Şakir Zümre, uçak bombalarının yanı sıra, Türk Ordusu’nun ihtiyacı olan diğer mühimmatları da üretir. Fişekten mayınlara; ateşli silahlardan el bombasına kadar akla gelebilecek birçok askeri mühimmat, hatta tamamen yerli ve milli denizaltı bombaları da Şakir Zümre ve işçilerinin hünerli ellerinden çıkar.

Üstelik bu silah ve mühimmatlar yalnız Türk Ordusu’na değil; Yunanistan, Bulgaristan, Polonya ve Mısır ordularının envanterine de girer. Şakir Zümre’nin özellikle Yunanistan’a yapmış olduğu 1,5 milyon liralık satış, Türk ekonomisi için bir can suyu olur.

Ne var ki Şakir Zümre’nin bu üstün başarısı, gösterdiği gayrete rağmen büyük sekteye uğrar. Şakir Zümre, silah ve mühimmat yapımından soba borusu imalatına keskin ve acı bir dönüş yaşar.

Büyük bir özveri ve başarıyla Türk Savunma Sanayisi’ne hizmet eden Şakir Zümre, geçit törenlerinde ürettiği sobalarla boy göstermek zorunda kalır.

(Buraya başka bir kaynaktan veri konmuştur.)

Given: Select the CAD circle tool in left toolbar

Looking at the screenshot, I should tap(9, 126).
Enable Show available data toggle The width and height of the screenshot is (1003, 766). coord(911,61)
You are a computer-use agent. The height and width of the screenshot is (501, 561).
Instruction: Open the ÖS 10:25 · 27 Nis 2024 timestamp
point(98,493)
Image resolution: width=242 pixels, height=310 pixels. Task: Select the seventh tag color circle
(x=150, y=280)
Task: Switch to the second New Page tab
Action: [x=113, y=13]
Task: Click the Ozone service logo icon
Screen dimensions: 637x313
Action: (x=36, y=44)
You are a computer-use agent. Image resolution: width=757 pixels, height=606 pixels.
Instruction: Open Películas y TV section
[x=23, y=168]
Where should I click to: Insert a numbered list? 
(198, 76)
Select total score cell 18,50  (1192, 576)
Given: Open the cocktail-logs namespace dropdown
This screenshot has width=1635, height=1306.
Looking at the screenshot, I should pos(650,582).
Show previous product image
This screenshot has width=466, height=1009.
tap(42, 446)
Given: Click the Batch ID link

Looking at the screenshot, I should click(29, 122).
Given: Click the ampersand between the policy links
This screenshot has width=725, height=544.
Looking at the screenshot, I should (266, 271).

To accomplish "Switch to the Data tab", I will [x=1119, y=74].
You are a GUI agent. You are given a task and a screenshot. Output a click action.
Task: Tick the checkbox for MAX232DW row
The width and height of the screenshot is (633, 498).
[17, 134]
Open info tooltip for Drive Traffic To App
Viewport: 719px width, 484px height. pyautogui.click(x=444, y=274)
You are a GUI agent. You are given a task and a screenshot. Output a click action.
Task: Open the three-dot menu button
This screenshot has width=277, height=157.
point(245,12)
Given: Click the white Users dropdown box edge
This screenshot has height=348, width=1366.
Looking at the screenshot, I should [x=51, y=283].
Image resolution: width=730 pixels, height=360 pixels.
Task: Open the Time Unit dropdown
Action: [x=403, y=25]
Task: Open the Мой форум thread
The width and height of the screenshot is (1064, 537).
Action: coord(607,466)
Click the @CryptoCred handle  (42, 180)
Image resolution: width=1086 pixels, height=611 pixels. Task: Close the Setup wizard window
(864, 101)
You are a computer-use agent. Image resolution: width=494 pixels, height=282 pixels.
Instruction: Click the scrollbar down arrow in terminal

Silah ve mühimmat üretmekte bu denli başarılı olan Şakir Zümre’nin, neden soba üretmek zorunda bırakıldığı da bugün dahi yanıtlanamayan sorular arasındadır.

Ömrünün büyük bölümünü Türk Savunma Sanayii’nin güçlenmesi ve tamamen yerli imkanlarla gelişmesini sağlamaya harcayan Şakir Zümre, 16 Haziran 1966’da gözlerini hayata yumar. Vefatından dört yıl sonra yani 1970 yılında ise fabrikası tamamen kapanır. Fakat Türk Milleti, Şakir Zümre’yi ve vatan aşkı ile verdiği hizmetleri hiçbir zaman unutmayacaktır.

Ve bugün…

Türkiye Cumhuriyeti, tarihten almış olduğu derslerle savunma sanayisinde faaliyet göstermek için canı pahasına çalışan girişimcilerin önünü açıyor.  Günümüzde Türk Silahlı Kuvvetleri’nin ihtiyaçlarını karşılamak için faaliyetlerini sürdüren T.C. Cumhurbaşkanlığı Savunma Sanayii Başkanlığı, Şakir Zümre gibi önü kesilen nice girişimcinin mirasına sahip çıkmakta ve bu topraklar için ter dökmüş, can vermiş kahramanlarımızın bıraktığı bayrağı devralarak, yerli ve milli savunma sanayinin sancaktarlığını üstlenmektedir.